:: Data supplied

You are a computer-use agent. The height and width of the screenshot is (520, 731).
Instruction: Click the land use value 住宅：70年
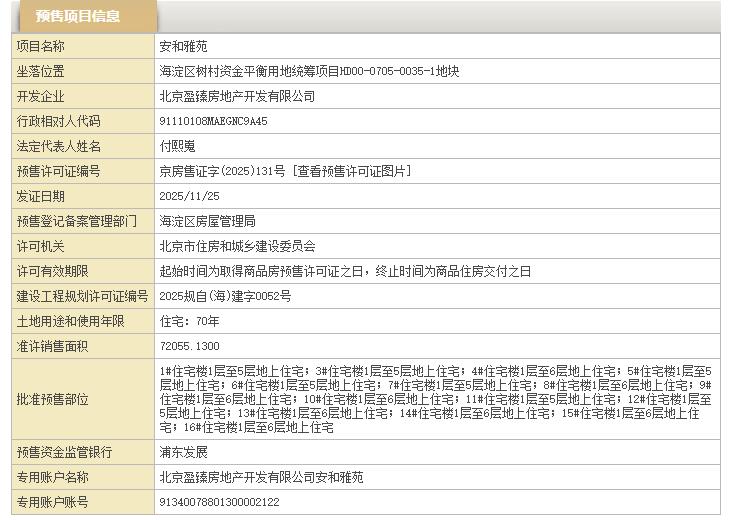tap(189, 321)
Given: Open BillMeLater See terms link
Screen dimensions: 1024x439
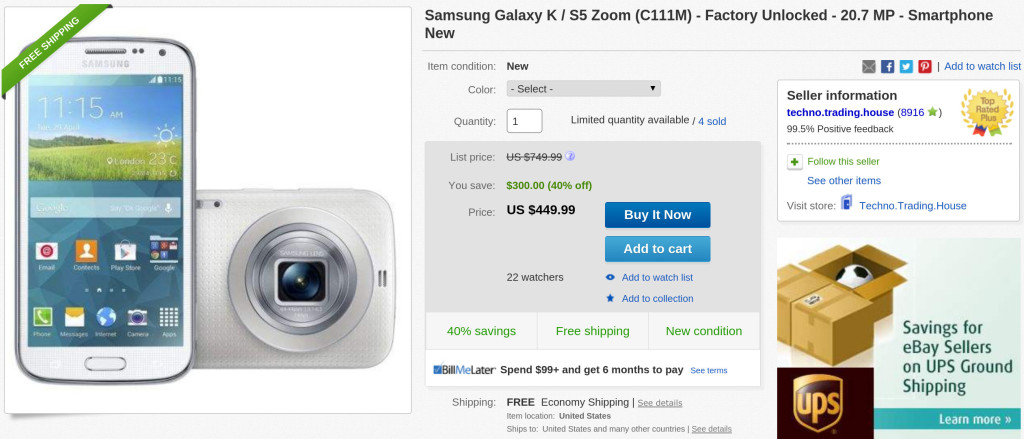Looking at the screenshot, I should tap(708, 370).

::::

# Work to be completed:
Please put the rows above into a two-column CSV headed instruction and response, one CSV line for each row: its text in the first quoted field and its answer in the second, with line breaks turned into spaces. Leave the pictures out.

# Right answer:
instruction,response
"You are a computer-use agent. The height and width of the screenshot is (520, 731). Instruction: Click the land use value 住宅：70年","tap(189, 321)"
"Given: Open BillMeLater See terms link Screen dimensions: 1024x439","Looking at the screenshot, I should tap(708, 370)."